For me, the first exploration of a Rise Against album involves a lot of intent listening, a staring at the wall and a really focused kind of listening. I consider the lyrics and songs that Tim Mcllarth composes to be poetry. There really is not a better punk rock band at painting vivid images and stories in your mind. Appeal to Reason does not venture too far from messages that The Unraveling first made for the band back in 2000, but it provides a needed and valid update.

Full of political theories, statements and hope; Appeal to Reason audibly is exactly what you knew you would find in a Rise Against album. The vocals are a little more polished and timing more fluid. Overall the production values are representative of experience and a better budget. What you really come away with is the message and the emotion of what the band wants to talk about. The big opening single Re-Education is a hard hitting, jump around thrash fest. Dig into Hero of War and feel its message. A true poem of what kind of pain a soldier experiences emotionally in this day and age, it is a timeless testament to the relevance of Rise Against.

#1 – Weezer – The Red Album

Weezer is quickly becoming a new generation’s Metallica. A band can be technically sound, innovative and yet if it garners too much acclaim, too much success, a certain percentage of the population becomes sick of the recognition and success. This is not a Nickelback or Creed type of saturation and hate; this is reserved for quality bands that just become over exposed.

With Weezer’s return to colors, The Red Album took me a bit to jump on. At first I felt like Pork and Beans got overplayed on the radio, but then I dug into Troublemaker, Heart Songs, and The Greatest Man That Ever Lived and I fell in love. My brother is right; they do sing about being famous and being the best, and that can be alienating, but it works for me. A tongue in cheek exploration is fine for me when someone has been to the top, then the bottom and now back to relevance. The melodies are friendly, thrashes are head-bang-worthy, and the lyrics classic.

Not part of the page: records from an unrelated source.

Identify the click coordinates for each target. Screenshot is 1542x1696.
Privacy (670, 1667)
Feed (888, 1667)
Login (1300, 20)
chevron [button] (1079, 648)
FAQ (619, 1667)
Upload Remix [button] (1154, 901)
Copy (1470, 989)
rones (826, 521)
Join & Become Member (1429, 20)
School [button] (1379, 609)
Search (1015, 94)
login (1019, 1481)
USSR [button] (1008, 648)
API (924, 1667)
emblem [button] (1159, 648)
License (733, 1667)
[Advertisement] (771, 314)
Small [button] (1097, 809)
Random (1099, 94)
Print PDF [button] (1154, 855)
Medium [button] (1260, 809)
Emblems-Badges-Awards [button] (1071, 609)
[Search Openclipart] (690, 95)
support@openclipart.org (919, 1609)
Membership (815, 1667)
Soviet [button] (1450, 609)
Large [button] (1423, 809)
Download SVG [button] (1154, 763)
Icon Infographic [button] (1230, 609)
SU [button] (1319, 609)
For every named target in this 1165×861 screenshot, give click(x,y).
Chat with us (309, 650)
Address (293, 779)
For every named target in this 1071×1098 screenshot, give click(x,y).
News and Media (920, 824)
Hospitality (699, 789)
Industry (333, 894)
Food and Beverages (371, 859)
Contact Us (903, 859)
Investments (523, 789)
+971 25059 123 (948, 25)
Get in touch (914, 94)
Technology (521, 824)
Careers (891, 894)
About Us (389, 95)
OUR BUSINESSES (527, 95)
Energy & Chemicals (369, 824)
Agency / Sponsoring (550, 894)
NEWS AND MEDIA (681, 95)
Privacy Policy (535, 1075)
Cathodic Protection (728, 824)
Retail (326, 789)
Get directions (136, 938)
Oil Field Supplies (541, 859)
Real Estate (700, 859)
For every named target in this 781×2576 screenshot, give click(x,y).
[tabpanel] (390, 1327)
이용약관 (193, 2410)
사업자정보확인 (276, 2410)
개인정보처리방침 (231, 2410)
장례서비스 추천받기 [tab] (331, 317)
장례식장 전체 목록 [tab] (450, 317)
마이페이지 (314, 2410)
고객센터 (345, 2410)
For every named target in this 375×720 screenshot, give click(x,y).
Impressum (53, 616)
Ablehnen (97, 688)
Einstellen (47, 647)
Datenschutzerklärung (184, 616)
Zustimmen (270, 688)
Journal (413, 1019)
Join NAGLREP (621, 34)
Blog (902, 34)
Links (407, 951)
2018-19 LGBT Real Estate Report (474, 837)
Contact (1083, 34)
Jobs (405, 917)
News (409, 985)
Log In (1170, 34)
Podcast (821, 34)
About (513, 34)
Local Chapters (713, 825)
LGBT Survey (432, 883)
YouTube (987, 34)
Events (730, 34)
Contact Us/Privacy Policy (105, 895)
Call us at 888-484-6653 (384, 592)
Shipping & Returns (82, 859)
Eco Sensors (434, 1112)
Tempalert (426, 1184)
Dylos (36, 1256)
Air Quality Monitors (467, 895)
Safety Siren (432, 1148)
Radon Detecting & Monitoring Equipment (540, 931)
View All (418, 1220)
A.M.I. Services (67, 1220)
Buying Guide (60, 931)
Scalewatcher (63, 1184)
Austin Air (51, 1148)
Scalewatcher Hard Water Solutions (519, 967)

With that, Weezer comes in as my most played, most loved album of 2008.

Some honorable mentions this year that I enjoyed and just didn’t make my cut: The Offspring – Rise and Fall, Rage and Grace and Anberlin – New Surrender.


Juxtaposition Design said...

Why? - Alopecia deserves to be on this list! It was epic!
If you haven't checked it out yet, please do so ;)

Jason said...

Ya know, I had heard a track or two from them and it just didn't click for me. The list comprises my personal favorites and not realistically the BEST in music for the year. So they could possibly be worthy of an indie top 5 or some other list, but not quite what was going to land on my radar.

Thanks for your comment though! Keep Detroit rockin with your blog!